Background: Alzheimer's disease (AD) manifests with early spatial memory impairment and is linked to the degeneration of hippocampal circuits. Hippocampal sharp wave ripples (SWRs) are high-frequency population-burst events that coordinate the reactivation of neural assemblies (groups of neurons that become correlated in their firing patterns during learning) in post-learning sleep, which is the neural basis of memory consolidation. SWRs are reduced in the APP/PS1 mouse model of AD-like pathology. Previously, we showed that cerebral blood flow (CBF) decreases and memory deficits were rescued following treatment with anti-Ly6G antibodies. Here, we examine the potential normalization of hippocampal circuit activity with CBF increase.
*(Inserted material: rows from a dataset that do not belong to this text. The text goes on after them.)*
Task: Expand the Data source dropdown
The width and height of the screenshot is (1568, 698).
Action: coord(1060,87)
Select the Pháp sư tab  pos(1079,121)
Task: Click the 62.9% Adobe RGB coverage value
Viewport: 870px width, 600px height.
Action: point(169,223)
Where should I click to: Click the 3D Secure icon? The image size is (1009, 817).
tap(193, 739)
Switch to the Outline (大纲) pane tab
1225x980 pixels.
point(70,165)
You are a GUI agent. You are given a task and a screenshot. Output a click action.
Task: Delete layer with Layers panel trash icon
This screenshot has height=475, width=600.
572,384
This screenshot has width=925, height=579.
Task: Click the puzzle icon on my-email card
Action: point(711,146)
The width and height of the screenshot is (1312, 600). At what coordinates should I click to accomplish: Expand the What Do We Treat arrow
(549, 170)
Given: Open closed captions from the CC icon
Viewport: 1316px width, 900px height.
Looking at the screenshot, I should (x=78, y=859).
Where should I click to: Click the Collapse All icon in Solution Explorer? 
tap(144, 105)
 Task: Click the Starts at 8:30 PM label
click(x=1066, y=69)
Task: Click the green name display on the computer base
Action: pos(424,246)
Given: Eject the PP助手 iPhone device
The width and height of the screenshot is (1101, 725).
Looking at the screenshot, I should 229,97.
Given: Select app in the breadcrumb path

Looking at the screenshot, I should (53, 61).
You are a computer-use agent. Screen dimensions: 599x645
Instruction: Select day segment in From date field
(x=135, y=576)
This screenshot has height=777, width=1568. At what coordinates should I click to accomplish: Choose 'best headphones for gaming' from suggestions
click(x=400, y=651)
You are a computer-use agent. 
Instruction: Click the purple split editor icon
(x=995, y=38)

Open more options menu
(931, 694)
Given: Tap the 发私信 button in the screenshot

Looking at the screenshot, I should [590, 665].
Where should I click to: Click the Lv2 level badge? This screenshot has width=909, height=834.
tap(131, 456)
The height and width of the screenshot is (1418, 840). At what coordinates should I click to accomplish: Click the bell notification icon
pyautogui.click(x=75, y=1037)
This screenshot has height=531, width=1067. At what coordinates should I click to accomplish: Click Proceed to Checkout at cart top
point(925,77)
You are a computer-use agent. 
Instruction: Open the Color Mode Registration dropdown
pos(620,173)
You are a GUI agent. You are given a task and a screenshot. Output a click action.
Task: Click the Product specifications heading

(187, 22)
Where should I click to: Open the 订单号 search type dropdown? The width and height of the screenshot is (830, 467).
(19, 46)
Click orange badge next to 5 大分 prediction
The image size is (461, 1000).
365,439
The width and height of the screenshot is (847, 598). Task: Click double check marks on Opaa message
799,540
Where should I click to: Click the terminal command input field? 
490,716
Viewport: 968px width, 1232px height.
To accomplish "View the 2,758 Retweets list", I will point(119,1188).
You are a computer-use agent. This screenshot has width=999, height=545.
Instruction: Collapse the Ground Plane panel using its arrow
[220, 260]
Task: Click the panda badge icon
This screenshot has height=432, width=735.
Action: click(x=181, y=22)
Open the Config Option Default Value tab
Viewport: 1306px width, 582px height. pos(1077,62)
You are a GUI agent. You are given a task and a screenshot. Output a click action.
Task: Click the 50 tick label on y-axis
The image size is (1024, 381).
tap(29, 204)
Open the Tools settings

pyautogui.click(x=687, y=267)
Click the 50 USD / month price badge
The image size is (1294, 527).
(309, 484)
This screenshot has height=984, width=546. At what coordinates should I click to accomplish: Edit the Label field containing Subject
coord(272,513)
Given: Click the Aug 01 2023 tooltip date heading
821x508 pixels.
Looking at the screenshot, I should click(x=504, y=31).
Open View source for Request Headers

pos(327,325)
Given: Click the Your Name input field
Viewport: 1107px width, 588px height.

Method: Male, 7-14-month-old APP/PS1 mice and wild-type controls were implanted with 64-channel silicon probes in hippocampal area CA1. Neural activity was recorded during sleep before and after the exploration of an open field. Putative cell types were identified using feature-based classification, and neural assemblies were detected using independent component analysis.

Result: APP/PS1 mice had reduced magnitude and duration of assembly reactivation in post-task sleep SWRs. After treatment with anti-Ly6G antibodies, which increase CBF and improve memory performance, we found increased reactivation of these assemblies in post-task sleep SWRs, relative to no-treatment controls (Figure 1).

Conclusion: We found that increasing CBF normalizes neural mechanisms of memory consolidation that are altered in AD mouse models, supporting the development of treatment approaches to increase CBF in AD.